The object is usually attained by inclining the mirror to a greater or less extent by means of an endless screw, and at the same time turning the mirror itself round the lens. 
   The solar microscope furnishes the means of exhibiting to a large audience many curious phenomena, such, for instance, as the circulation of blood in smaller animals, the crystallisation of salts, etc." From Ganot's Physics (Longmans, Green, and Co., London, 1883) pp 541-542

   The solar microscope and accessories at the right were made by Jules Duboscq of Paris, and were delivered to Vanderbilt University in 1875 and 1876. This form of the apparatus, often called a Port-Lumière, was invented by the father of Jules Duboscq in 1838. The 1885 Duboscq catalogue lists the complete set of apparatus at 500 francs ($100). 

   The apparatus also included a Nicol prism for the study of polarized light. 
 

   At the left is a solar microscope at the Royal Scottish Museum in Edinburgh. When I took this picture in 1978 I omitted to record any data from the accompanying placard, but it strongly resembles the solar microscope at Kenyon College (below), which is marked "Benj. Pike & Son. New York". Since a Scottish instrument is very unlikely to have been made in New York, it seems clear that Pike put his name on an import. D. J. Warner of the Smithsonian ("Projection Apparatus for Science in Antebellum America", Rittenhouse, 6, 87-94 (1992), has suggested that it was possible for the Pikes to have assembled the apparatus from imported parts. 
   The solar microscope below, labelled in flowing script with the Pike name, is in the apparatus collection at Kenyon College in Gambier, Ohio. A blank bill of lading for the Port of New York from the 1840s, used as a space-filler behind the mirror, supports the Warner hypothesis that this apparatus was built by Pike from imported parts.
   The solar microscope, its accessories and the storage box pictured at the right are from Grinnell College in Iowa. This apparatus looks much the same as the two examples above from Scotland and Kenyon College, suggesting that it was made in Europe and imported into the United States. 
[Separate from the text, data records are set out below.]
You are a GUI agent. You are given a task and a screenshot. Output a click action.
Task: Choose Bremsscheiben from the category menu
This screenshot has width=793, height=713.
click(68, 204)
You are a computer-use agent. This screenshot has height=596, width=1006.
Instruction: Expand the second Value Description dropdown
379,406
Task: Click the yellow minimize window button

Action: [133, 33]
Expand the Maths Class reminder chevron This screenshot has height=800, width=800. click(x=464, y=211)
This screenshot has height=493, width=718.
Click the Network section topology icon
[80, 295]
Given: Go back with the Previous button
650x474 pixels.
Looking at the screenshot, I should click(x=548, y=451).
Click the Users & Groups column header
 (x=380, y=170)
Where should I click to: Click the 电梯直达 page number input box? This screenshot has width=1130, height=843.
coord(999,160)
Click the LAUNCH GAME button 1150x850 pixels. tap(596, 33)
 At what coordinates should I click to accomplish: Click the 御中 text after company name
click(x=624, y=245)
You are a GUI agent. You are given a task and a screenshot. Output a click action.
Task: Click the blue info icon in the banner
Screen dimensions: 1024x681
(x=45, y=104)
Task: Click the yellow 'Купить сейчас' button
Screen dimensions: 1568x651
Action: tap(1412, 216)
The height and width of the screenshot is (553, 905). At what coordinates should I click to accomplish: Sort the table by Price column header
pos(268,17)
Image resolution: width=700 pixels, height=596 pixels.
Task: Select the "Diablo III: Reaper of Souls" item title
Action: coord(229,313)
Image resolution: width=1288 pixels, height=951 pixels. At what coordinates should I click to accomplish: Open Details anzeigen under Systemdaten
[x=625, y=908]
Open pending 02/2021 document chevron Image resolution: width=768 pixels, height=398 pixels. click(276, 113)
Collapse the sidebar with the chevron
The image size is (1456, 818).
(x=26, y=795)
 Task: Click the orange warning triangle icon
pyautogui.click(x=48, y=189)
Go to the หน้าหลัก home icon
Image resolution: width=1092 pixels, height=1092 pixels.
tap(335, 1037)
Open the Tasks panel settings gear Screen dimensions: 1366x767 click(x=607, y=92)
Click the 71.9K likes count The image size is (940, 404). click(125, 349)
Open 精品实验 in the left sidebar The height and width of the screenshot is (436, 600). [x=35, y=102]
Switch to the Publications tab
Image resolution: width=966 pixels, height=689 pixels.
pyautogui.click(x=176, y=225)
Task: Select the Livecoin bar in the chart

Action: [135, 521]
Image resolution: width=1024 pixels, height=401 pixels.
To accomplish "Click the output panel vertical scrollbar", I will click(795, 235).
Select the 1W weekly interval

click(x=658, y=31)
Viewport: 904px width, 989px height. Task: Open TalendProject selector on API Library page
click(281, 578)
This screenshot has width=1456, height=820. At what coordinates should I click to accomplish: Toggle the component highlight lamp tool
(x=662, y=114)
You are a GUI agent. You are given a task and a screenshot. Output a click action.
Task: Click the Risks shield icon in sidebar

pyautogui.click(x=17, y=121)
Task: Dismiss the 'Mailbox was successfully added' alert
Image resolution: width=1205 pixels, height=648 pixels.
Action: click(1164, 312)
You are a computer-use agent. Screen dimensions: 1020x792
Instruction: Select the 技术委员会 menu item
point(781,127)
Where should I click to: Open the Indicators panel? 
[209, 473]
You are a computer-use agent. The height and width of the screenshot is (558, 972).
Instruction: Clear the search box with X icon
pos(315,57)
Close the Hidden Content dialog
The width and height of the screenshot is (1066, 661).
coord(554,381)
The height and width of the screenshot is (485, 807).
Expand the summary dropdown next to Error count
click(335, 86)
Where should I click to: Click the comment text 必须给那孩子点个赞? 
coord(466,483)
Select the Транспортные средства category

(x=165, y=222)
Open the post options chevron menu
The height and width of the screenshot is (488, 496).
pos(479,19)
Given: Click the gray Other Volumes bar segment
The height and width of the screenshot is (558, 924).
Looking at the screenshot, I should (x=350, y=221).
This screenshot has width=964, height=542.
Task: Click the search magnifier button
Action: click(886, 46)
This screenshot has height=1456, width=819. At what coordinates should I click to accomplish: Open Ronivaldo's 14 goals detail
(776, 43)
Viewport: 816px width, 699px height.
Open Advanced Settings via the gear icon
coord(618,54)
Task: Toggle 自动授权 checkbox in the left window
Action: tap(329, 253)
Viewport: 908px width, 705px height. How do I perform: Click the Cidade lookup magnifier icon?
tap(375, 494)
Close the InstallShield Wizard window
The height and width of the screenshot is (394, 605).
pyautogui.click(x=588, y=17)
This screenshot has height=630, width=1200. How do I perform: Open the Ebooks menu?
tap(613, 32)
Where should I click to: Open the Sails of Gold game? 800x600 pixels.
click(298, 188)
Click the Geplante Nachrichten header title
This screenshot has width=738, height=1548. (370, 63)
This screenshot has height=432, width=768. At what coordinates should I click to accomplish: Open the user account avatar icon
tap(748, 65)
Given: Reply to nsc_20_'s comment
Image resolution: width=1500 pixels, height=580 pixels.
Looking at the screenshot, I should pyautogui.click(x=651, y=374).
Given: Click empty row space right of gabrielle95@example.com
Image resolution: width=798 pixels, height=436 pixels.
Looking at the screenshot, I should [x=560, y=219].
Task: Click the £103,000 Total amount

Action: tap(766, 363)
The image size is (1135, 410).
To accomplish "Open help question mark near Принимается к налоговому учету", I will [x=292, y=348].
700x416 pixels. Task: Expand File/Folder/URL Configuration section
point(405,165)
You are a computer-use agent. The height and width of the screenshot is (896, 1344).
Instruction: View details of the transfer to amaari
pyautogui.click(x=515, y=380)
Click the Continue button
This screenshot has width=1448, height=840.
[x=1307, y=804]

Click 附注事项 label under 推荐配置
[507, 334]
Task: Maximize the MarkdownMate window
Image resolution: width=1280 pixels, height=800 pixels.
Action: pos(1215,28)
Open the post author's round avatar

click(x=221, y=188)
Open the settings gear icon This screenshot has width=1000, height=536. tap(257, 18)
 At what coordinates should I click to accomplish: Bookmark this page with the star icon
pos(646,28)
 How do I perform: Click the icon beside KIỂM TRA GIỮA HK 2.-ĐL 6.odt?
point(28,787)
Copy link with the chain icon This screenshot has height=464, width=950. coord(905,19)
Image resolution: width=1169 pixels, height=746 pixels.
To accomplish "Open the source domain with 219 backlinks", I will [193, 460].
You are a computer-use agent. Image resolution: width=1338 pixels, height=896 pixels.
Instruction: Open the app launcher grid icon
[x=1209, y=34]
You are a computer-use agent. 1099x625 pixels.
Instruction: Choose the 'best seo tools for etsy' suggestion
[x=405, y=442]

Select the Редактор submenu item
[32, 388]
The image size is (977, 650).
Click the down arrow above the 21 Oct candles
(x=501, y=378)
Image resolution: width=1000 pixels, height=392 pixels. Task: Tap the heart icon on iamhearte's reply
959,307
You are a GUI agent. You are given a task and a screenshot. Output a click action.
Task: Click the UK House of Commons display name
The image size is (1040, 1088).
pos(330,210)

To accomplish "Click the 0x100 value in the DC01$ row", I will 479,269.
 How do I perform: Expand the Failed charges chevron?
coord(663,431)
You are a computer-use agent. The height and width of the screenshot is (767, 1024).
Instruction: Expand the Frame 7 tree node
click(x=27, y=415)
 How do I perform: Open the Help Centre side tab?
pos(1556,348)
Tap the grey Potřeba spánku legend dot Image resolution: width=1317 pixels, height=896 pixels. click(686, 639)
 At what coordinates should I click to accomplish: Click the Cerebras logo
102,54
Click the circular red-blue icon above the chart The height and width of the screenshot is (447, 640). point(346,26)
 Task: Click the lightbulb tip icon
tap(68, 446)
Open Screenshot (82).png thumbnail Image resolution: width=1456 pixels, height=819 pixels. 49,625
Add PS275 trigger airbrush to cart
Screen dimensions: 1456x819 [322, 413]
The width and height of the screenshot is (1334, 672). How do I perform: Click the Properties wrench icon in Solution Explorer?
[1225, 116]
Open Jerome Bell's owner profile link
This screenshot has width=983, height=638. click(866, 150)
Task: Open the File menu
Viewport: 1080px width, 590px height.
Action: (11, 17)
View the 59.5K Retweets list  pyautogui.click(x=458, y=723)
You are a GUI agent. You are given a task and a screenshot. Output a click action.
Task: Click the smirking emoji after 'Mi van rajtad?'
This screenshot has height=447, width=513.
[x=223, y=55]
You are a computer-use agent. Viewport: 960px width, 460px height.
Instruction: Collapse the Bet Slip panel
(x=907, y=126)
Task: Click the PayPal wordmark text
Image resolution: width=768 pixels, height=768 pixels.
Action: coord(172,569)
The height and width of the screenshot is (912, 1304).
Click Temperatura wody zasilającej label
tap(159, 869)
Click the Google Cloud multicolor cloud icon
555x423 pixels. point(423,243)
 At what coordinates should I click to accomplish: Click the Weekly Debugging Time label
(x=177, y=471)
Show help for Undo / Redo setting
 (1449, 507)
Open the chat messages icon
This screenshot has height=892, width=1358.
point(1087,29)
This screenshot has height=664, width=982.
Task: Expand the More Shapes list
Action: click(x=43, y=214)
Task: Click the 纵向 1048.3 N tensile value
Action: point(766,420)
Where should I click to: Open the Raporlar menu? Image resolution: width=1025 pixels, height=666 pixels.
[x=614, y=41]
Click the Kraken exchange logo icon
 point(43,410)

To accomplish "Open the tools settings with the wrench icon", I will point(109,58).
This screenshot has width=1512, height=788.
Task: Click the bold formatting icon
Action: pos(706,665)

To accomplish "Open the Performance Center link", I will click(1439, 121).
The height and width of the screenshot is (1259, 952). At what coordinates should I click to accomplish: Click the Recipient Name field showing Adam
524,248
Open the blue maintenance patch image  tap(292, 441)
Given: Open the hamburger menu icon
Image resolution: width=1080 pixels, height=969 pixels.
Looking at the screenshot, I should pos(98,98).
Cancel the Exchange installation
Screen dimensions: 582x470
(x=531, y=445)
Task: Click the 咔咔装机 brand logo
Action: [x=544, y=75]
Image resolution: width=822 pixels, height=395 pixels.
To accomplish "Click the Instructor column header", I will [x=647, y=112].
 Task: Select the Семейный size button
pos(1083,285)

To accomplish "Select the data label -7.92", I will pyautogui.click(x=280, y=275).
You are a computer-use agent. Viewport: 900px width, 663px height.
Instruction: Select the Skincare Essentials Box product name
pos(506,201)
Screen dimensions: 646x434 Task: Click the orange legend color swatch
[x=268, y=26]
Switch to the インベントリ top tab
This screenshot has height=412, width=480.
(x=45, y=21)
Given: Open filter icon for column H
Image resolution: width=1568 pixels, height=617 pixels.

   The solar microscope was invented ca.1740. Its popularity began to wane when intense artificial sources of light (such as the lime light, zircon button light, and the oxyhydrogen light began to be available after the middle of the nineteenth century.

   The solar microscope at the left was bought by Prof. Frederick Barnard of the University of Mississippi in the second half of the 1850s from the firm of Lerebours et Secretan of Paris. It cost 300 francs, or about $60.

   The apparatus is now at the Unversity Museum. 

   Jack Judson of San Antonio prefers to call this apparatus by the name Port Lumiere, as it was not configured to project microscope slides. 

   It was made by McIntosh Battery and Optical Company of Chicago, and is in the Jack Judson Collection at the Magic Lantern Collection in San Antonio, Texas.

   The apparatus is beautifully displayed in a specially-made window of birdseye maple.